The protagonist is Chel, a young man from a noble family, who dreams of doing something more exciting with his life. It’s true that being a hanger-on to an uncle who seems to be some sort of minor court functionary is a little dull, but lets just say that Chel’s life is about to get more exciting than he might like. Still, Chel is an absolutely cracking protagonist. That’s helped by the sense of voice deployed throughout the book. Chel has a naivete of sorts; his lack of experience outside of a bubble of privilege is clear from the beginning, though it becomes sharper over time. In a sense, this is a coming-of-age tale. Watching Chel cast aside his preconceptions of life as it should be, and instead pick up the raiment’s of life as he finds it is at once empowering and saddening. If Chel isn’t a stereotypical hero, though, or a chosen one on a grand quest, still, he’s easy to empathise and sympathise with. An everyman, cast onto the winds of fate, trying to figure out what to do with himself in unusual and potentially shark-infested waters. Chel is, to continue the theme, a fish out of water, struggling to understand exactly what’s going on, and what compromises may be asked of him as he finds himself working with a band of mercenaries to save both himself and the kingdom.

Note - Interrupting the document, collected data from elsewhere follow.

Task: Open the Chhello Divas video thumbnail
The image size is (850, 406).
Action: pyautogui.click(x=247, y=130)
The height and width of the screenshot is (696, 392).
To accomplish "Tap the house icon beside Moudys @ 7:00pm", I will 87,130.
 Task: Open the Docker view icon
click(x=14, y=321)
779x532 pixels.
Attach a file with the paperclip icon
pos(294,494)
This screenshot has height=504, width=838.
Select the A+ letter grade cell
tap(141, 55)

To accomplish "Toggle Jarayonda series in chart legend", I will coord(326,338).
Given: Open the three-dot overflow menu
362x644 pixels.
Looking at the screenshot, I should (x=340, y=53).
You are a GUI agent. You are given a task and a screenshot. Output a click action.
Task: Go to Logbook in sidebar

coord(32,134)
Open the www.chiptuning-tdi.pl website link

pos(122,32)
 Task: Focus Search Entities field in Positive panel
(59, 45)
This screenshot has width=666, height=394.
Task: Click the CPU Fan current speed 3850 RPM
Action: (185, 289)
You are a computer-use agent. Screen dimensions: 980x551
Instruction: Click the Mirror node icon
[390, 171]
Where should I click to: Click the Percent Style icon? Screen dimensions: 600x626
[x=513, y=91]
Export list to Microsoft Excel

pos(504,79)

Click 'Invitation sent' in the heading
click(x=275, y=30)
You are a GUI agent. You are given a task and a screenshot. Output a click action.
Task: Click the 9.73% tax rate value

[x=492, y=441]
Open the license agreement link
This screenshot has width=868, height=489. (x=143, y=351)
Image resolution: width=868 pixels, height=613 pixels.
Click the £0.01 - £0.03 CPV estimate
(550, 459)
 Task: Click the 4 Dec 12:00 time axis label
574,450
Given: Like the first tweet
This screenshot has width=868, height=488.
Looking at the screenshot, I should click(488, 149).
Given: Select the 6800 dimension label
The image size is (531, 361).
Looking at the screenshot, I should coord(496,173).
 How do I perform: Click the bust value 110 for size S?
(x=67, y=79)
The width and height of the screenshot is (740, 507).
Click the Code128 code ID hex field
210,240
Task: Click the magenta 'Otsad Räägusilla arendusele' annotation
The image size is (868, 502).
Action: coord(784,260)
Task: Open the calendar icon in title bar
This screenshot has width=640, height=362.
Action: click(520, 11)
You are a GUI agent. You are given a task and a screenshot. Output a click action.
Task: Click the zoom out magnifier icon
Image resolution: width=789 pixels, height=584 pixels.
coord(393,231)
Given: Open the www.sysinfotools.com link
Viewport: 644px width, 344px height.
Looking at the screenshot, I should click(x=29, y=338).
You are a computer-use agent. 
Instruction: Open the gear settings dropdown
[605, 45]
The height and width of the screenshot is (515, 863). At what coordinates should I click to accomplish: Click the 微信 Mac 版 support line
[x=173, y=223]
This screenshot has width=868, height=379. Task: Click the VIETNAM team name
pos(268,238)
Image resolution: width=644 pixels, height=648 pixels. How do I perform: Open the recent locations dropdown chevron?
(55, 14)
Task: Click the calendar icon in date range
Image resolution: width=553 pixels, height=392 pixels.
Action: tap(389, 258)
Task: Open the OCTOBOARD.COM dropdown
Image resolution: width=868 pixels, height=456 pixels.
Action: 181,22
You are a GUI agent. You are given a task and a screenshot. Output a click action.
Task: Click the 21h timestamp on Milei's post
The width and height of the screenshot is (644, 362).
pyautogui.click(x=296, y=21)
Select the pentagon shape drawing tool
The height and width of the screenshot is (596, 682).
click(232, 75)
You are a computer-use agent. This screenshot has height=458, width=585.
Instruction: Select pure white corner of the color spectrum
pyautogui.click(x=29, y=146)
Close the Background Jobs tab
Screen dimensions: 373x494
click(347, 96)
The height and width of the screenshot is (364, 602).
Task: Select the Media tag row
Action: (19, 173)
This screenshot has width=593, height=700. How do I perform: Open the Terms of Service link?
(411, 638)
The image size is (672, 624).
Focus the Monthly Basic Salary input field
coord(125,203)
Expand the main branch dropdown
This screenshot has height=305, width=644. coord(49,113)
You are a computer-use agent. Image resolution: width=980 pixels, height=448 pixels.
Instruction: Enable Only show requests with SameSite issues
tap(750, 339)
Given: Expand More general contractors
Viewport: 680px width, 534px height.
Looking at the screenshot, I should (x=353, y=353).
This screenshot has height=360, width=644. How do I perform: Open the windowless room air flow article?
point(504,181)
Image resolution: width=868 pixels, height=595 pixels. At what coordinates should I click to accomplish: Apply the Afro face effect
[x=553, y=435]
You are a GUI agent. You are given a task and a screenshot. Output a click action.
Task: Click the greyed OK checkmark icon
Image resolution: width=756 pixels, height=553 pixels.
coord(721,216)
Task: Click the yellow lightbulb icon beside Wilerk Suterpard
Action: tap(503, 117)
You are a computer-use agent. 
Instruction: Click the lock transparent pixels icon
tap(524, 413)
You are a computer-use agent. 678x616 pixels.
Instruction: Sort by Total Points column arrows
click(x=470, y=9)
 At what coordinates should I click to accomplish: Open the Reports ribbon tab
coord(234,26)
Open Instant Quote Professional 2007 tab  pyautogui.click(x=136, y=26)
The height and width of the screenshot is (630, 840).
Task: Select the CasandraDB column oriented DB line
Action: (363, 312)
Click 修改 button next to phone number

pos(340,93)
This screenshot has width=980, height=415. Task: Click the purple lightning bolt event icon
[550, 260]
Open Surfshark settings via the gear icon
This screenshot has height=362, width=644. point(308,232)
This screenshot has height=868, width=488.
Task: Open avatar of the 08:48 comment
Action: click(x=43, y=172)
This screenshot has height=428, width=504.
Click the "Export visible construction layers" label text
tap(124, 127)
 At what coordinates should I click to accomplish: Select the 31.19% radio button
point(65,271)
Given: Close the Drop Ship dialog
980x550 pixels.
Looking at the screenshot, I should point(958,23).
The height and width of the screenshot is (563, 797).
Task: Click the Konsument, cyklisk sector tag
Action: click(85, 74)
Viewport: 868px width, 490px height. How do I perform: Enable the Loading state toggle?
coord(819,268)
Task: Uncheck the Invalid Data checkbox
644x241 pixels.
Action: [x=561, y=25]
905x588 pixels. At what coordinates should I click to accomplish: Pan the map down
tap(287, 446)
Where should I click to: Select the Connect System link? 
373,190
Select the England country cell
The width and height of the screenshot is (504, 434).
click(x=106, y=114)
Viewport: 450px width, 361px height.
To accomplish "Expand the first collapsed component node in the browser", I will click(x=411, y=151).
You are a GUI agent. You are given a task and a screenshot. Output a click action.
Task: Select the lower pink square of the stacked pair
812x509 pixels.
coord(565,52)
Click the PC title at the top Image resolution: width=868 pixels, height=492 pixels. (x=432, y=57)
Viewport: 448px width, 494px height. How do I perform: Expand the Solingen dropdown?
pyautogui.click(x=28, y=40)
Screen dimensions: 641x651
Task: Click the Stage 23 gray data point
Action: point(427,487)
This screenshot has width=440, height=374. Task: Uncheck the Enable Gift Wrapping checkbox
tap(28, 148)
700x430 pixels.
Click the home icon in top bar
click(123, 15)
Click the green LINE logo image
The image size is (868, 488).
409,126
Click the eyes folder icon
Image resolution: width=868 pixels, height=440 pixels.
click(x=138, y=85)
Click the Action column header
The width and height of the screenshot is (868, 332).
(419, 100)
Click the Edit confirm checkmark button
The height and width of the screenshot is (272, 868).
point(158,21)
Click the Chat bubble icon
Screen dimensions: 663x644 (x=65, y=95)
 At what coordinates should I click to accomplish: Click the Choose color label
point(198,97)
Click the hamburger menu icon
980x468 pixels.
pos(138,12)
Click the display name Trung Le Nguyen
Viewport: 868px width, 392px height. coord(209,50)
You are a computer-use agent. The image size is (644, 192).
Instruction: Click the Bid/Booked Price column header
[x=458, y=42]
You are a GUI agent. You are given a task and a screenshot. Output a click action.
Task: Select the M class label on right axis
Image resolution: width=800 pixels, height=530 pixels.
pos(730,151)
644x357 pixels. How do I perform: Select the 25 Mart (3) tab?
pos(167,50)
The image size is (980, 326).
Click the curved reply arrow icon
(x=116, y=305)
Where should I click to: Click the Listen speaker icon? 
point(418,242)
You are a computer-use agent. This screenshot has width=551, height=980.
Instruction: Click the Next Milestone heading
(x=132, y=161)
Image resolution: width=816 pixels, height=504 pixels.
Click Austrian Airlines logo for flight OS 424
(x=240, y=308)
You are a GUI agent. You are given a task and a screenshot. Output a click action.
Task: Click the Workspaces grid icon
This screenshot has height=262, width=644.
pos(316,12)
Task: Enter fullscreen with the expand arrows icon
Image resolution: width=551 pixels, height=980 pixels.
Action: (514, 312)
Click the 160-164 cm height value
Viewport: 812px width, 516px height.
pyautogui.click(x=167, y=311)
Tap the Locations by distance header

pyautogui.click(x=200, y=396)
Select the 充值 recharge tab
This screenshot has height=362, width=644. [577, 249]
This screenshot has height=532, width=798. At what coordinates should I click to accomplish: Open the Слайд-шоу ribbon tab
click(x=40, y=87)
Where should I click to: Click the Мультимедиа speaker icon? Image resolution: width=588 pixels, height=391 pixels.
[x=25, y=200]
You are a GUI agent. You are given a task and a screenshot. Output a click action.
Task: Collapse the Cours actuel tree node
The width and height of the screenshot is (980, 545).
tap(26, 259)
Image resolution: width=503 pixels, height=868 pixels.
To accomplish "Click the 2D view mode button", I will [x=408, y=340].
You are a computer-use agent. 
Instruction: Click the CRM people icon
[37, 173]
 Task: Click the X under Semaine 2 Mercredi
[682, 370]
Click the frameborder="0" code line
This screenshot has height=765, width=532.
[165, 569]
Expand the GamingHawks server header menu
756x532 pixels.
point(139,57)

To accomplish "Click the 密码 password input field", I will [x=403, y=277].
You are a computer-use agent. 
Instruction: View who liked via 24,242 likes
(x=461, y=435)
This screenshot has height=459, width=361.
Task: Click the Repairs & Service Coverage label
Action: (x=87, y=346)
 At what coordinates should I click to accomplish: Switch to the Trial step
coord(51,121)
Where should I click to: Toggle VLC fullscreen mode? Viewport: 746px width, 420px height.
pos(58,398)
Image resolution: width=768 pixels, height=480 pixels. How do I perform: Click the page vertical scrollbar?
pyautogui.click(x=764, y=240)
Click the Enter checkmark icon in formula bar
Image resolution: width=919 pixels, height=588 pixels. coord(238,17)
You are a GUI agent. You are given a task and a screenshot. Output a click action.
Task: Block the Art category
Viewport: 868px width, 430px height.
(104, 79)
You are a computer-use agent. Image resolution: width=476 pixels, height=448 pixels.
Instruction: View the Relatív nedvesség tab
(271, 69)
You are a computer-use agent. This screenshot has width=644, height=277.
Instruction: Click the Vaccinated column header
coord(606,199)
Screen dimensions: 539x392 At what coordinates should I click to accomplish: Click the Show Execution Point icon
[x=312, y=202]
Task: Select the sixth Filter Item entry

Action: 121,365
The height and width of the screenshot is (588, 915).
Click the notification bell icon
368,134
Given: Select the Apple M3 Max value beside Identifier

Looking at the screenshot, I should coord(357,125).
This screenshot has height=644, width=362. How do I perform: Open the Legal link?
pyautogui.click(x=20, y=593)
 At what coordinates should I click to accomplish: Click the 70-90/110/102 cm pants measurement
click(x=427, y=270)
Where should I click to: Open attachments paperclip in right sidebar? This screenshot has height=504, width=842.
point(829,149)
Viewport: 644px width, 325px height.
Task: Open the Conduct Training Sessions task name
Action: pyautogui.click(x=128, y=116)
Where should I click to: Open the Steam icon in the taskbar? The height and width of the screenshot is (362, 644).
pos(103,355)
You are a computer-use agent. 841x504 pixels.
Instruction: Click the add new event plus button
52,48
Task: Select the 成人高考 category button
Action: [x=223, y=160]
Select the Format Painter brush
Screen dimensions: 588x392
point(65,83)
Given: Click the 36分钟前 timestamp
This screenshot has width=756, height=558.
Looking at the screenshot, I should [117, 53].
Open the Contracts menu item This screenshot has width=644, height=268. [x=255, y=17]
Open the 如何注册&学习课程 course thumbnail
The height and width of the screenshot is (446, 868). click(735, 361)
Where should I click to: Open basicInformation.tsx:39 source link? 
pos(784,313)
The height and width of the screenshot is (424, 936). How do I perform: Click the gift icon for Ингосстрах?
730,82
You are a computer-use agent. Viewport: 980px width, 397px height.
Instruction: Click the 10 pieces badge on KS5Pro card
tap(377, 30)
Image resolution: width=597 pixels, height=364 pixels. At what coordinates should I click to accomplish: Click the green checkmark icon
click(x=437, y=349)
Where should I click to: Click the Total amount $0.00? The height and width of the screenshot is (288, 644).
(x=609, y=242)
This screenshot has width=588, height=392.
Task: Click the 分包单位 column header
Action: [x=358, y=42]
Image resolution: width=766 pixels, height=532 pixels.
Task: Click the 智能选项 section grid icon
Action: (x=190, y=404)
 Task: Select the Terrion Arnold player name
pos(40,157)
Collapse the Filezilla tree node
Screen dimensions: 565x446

In this he’s assisted by a thoroughly enjoyable supporting cast, most notably the members of the Black Hawks. These are mercenaries, willing to do just about anything to get paid, and with fewer moal scruples about who does the paying than Chel might hope. Each has depth and a sense of personality. These aren’t traits masquerading as characters to tell Chel’s story, but living, breathing, bleeding people. They’re in the Black Hawks for their own reasons, and if it’s because they’re hurt, or mad, or dangerous, so be it. They have a capacity for teamwork, for kicking arse and taking names, that makes every page with the squad on it a delight to read. Their relations with each other are cleary complex, an undercurrent beneath the fast-paced adventure that sits in the foreround. I was delighted by the wit and banter between them, especially juxtaposed with their casually grey morality and penchant for solving problems with  sword to the head.

If Chel is the heart of the book, the rest of the company are the soul, in the way they interact with each other and with Chel. They’re fighting and dying for each other and, of course, for the money. But the ties that live in the history of this band of malcontents are there, twining around each member of the ensemble even as they begin wrapping themselves around Chel. This is a coming of age story, for Chel, but also a story of family, or at least, found family – albeit a family that spends its days outrunning bands of hired thus, and doing less than entirely legal jobs for hard cash.

The plot begins with a surprise attack, and it doesn’t really ramp down the adrenaline from there. Because while this is a coming of age story, and a family story, it’s also an adventure story, as Chel and the gang try to fight their way out of a hornets nest they’ve walked into. There’s a few surprises tucked away in a well-crafted narrative, one which doesn’t pull punches, and isn’t averse to sneaking something up on you when you least expect it. That said, the story is occurring in a world I want to see more of. We’ve got icebound tribes and deep snows; nobility-packed ocean castles, and a church filled with overweening ambition. It would be great to look at these systems a little more closely, and I look forward to seeing more of the world in the forthcoming sequel. What’s there is compellingly drawn stuff, and certainly provides a wonderful backdrop for a story which hums along wonderfully

This one’s a lot of fun, folks. The Black Hawks keep you turning pages to see what happens next. It’ll keep you turning pages to see how Chel gets out of his latest jam, or if he’s managed to get the hang of the group yet. It’ll keep you turning pages for the often carmine, fast-paced action sequences. It’ll keep you turning pages, in the end, because it’s a damn good story – and that’s why you should give it a try.